-- Material provided follows --
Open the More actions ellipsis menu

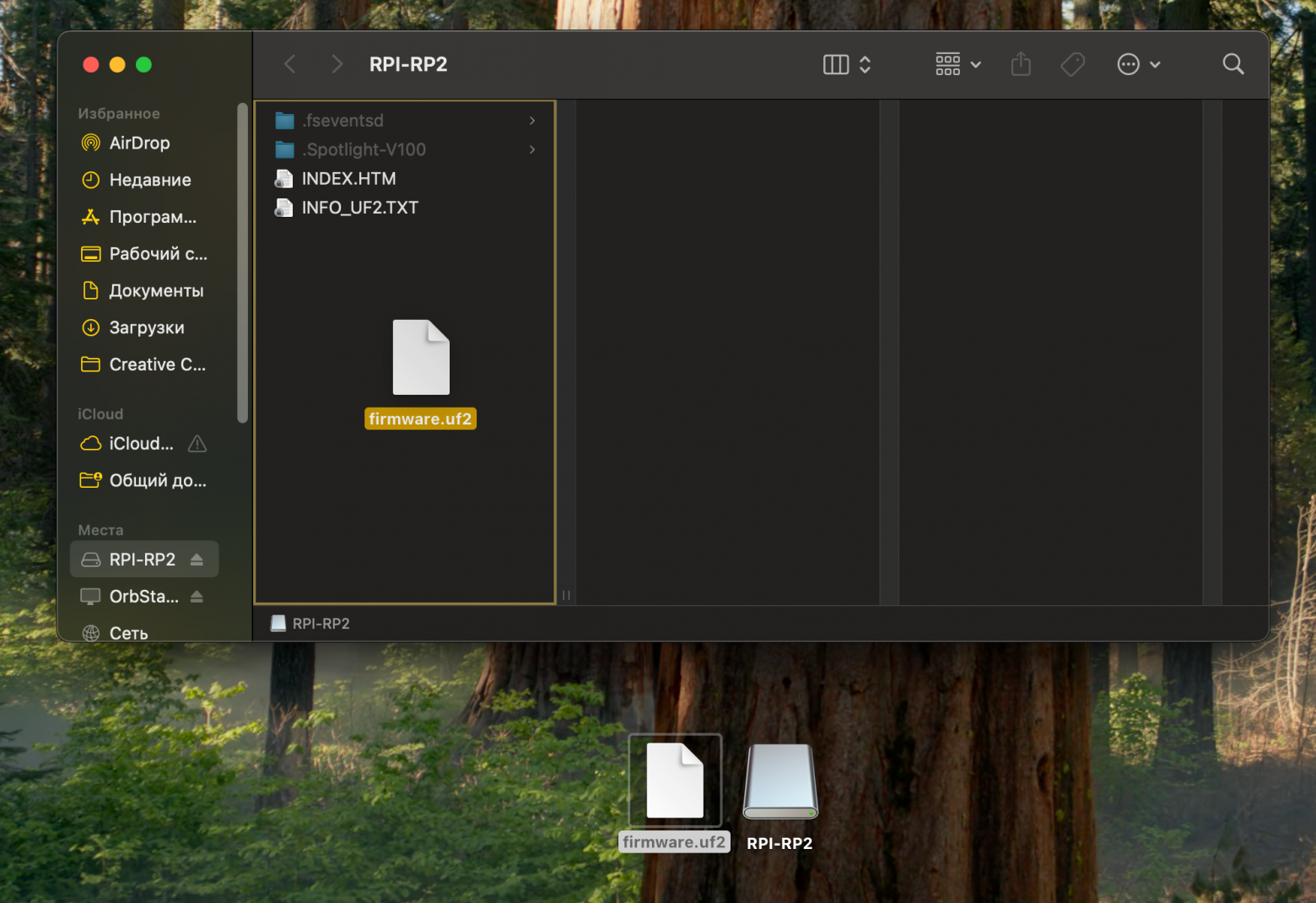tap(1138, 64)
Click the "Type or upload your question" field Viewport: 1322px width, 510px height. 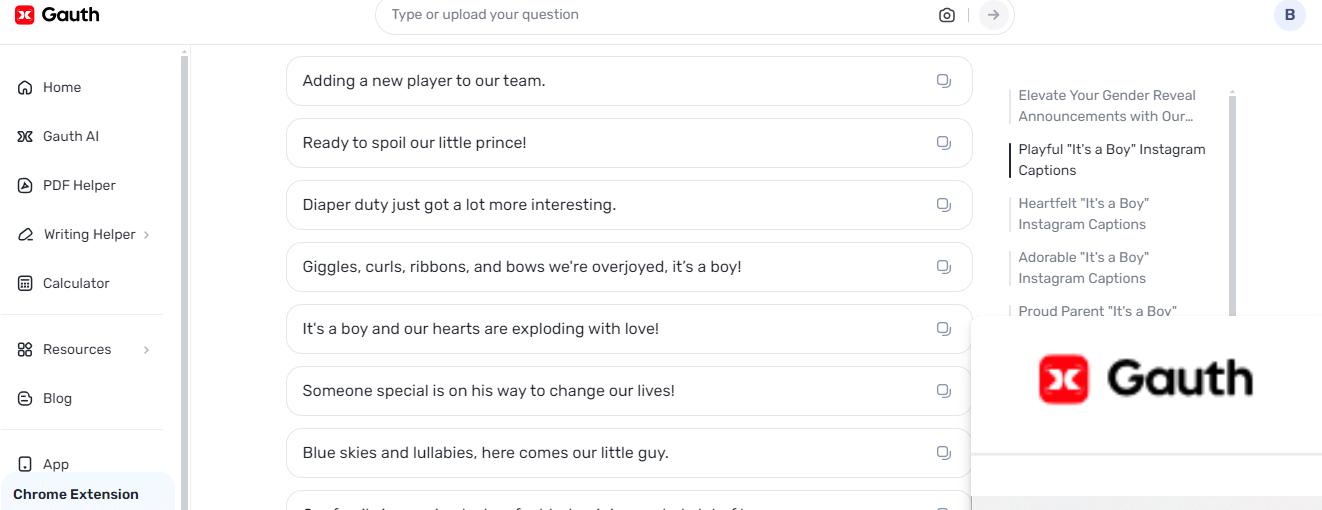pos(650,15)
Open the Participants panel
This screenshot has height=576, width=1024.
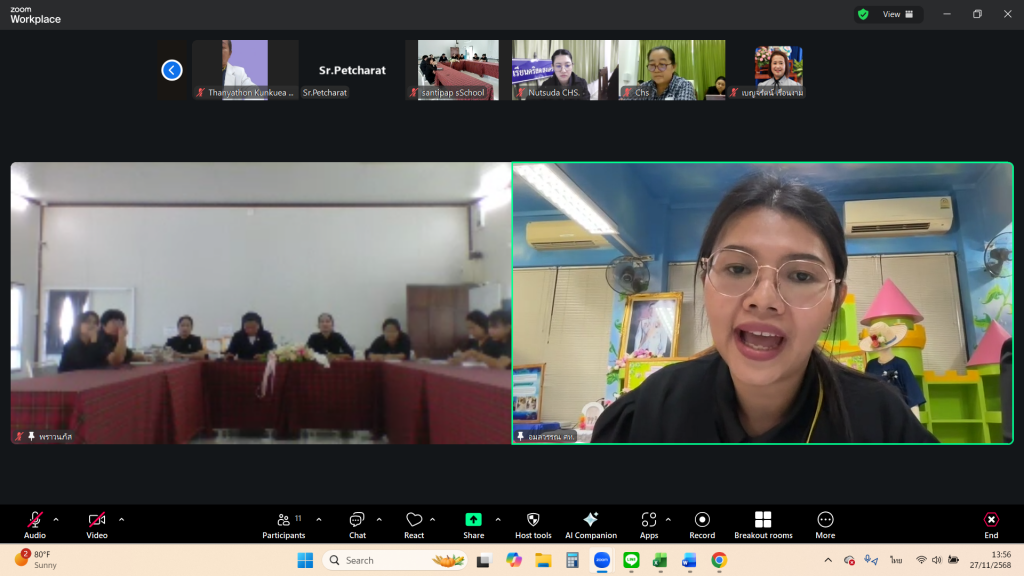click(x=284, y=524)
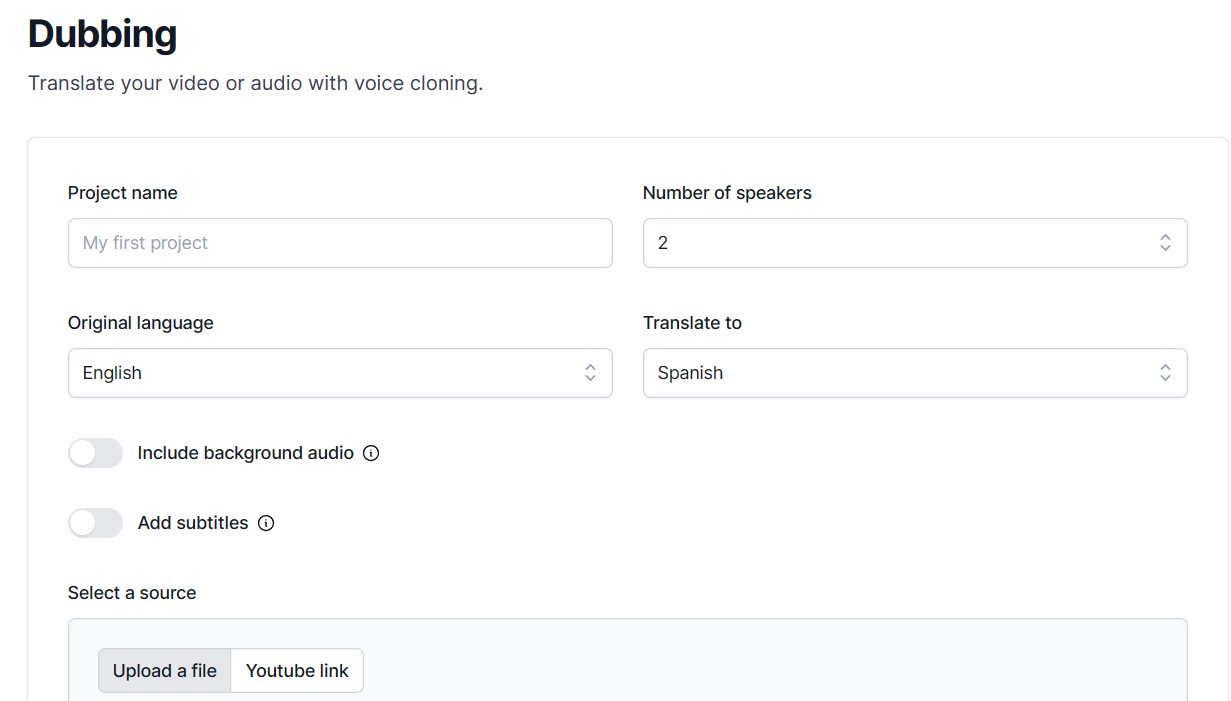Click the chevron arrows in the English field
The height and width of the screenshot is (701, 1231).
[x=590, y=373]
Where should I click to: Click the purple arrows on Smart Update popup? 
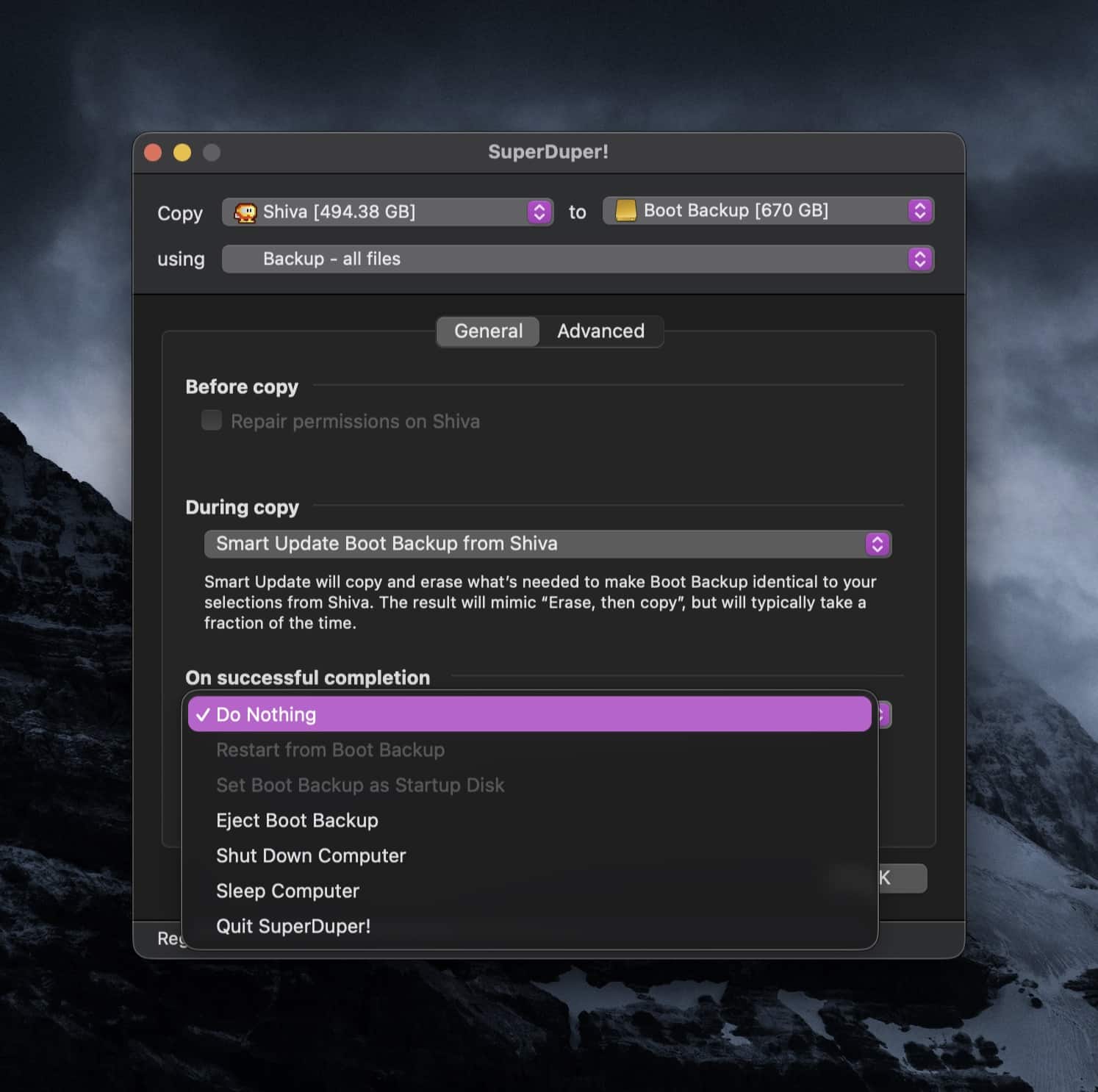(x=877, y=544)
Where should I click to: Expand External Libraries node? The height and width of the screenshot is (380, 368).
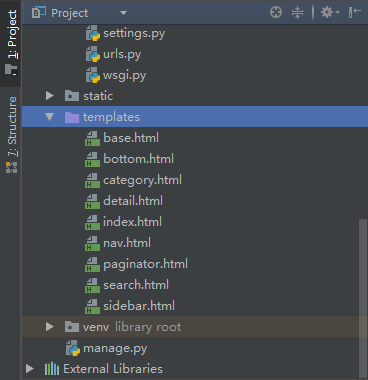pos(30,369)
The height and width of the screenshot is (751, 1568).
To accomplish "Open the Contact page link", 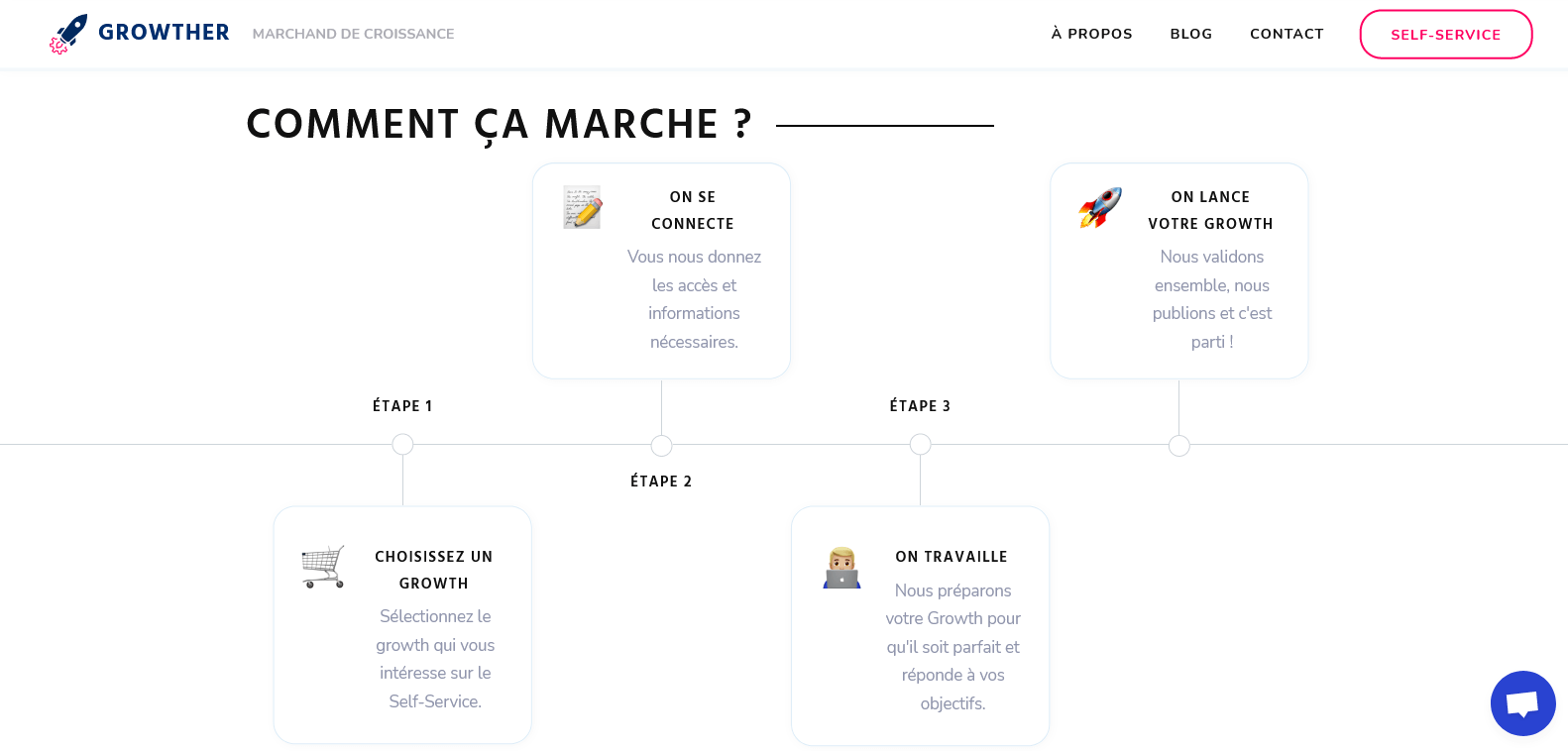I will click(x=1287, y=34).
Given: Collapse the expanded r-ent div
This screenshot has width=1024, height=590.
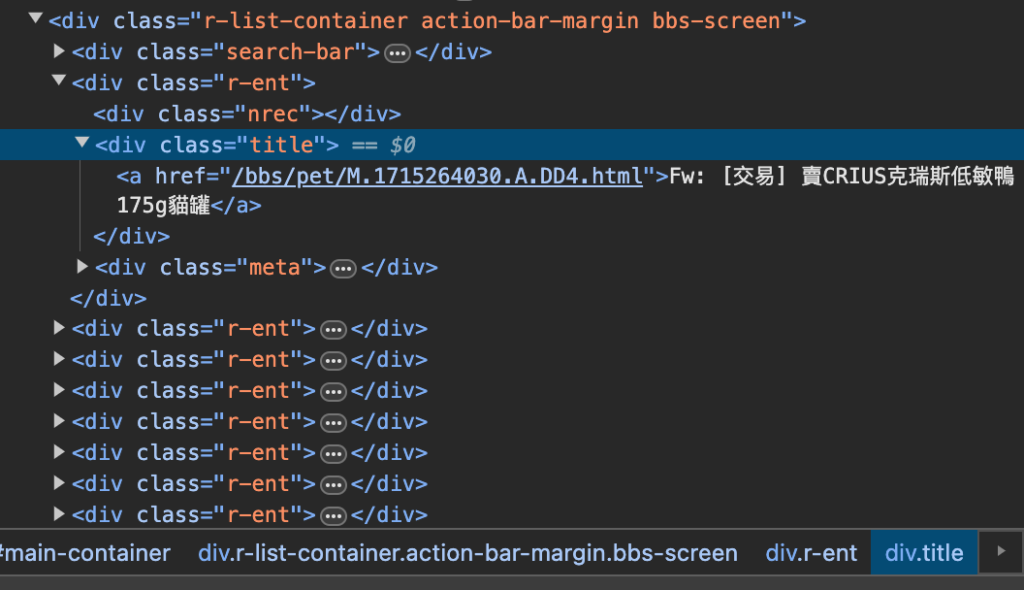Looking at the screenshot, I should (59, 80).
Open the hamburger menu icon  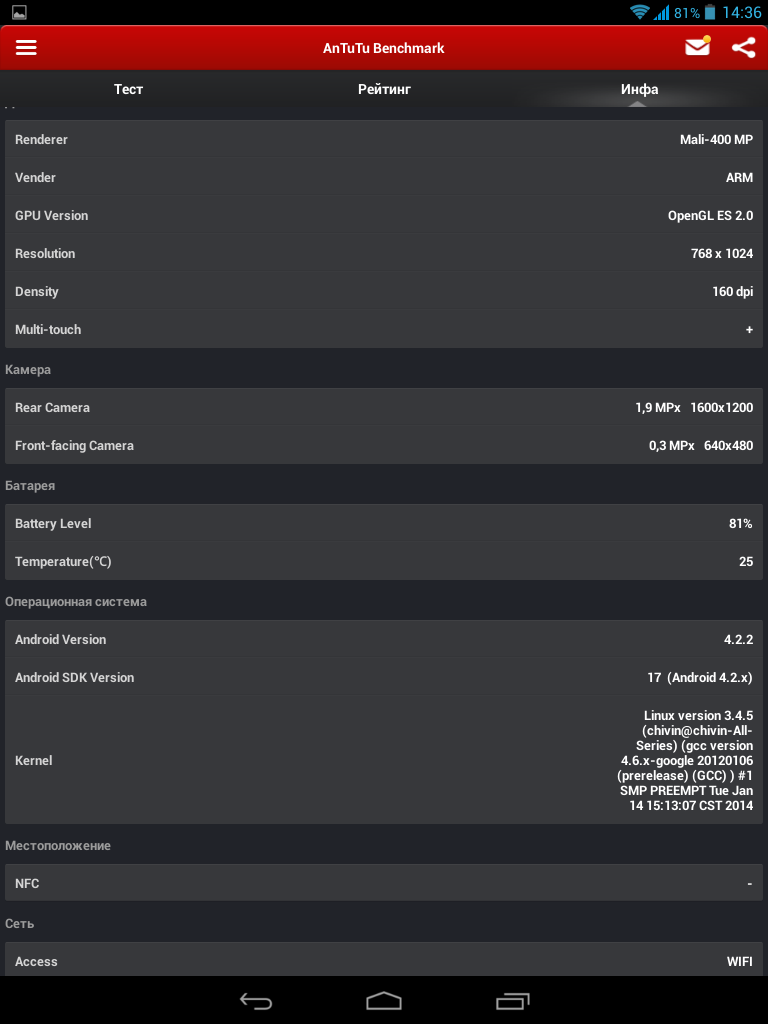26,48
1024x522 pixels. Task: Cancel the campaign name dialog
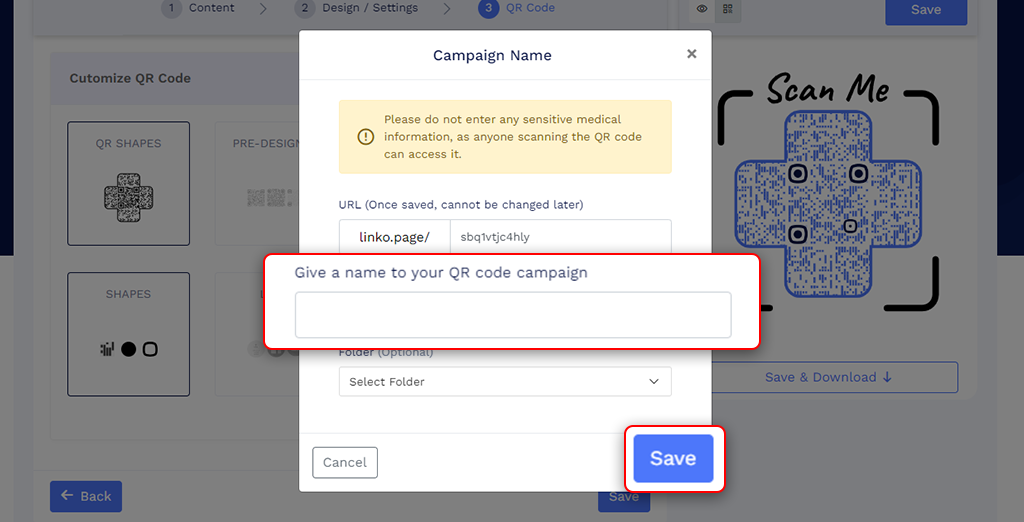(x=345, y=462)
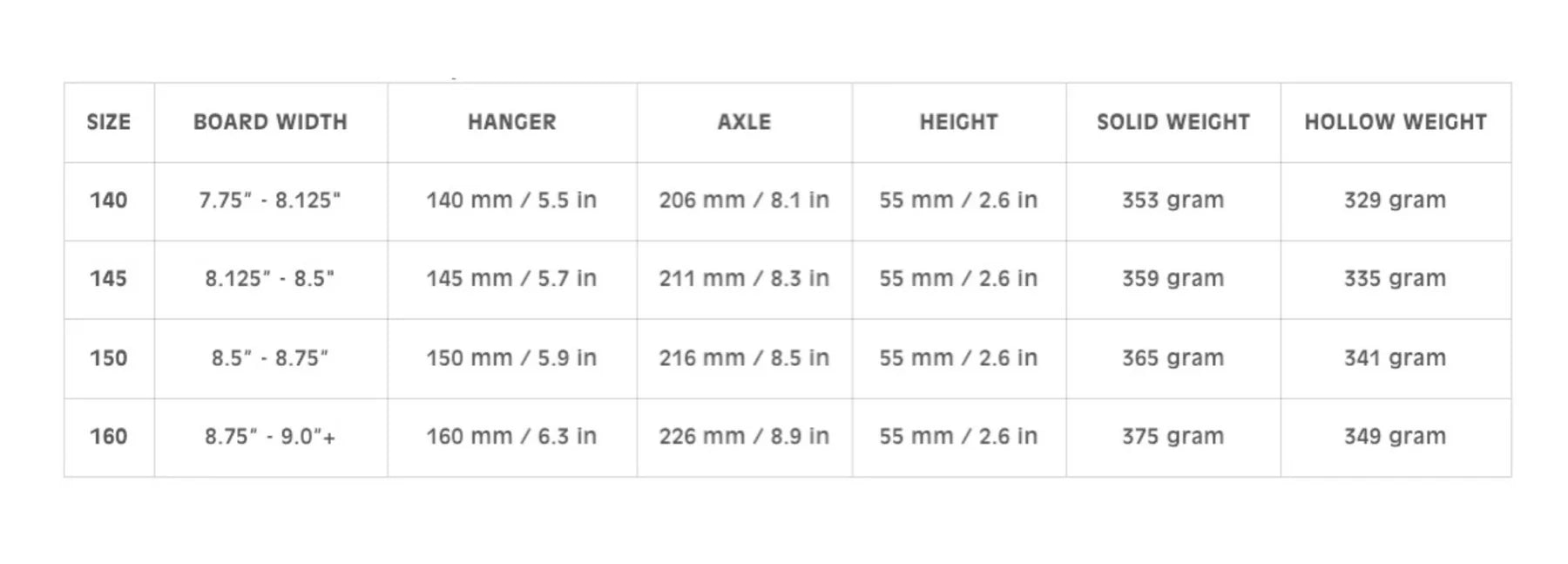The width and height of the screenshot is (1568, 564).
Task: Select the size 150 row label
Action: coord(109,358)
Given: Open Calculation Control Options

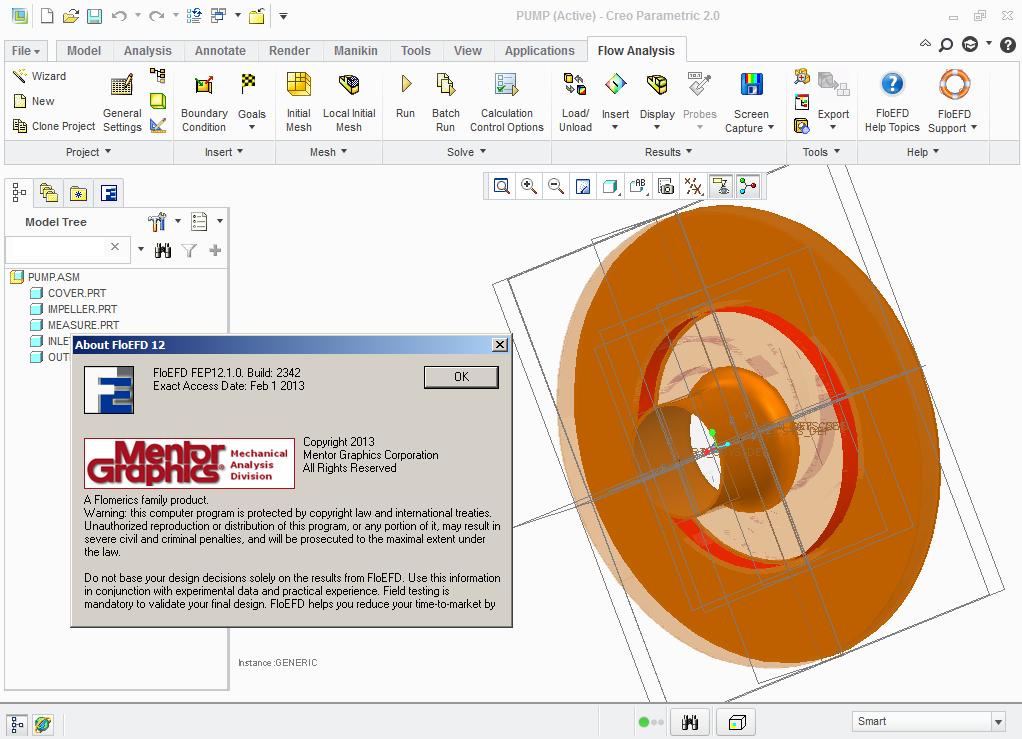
-- Material provided concluded --
An exact restatement is expected of the lines from the line containing "1024x522 pixels. Task: Cancel" to the end of the data above, pictures excluded.

#### Response area:
1024x522 pixels. Task: Cancel the campaign name dialog
(x=345, y=462)
The width and height of the screenshot is (1568, 564).
Task: Select the size 150 row label
Action: coord(109,358)
Given: Open Calculation Control Options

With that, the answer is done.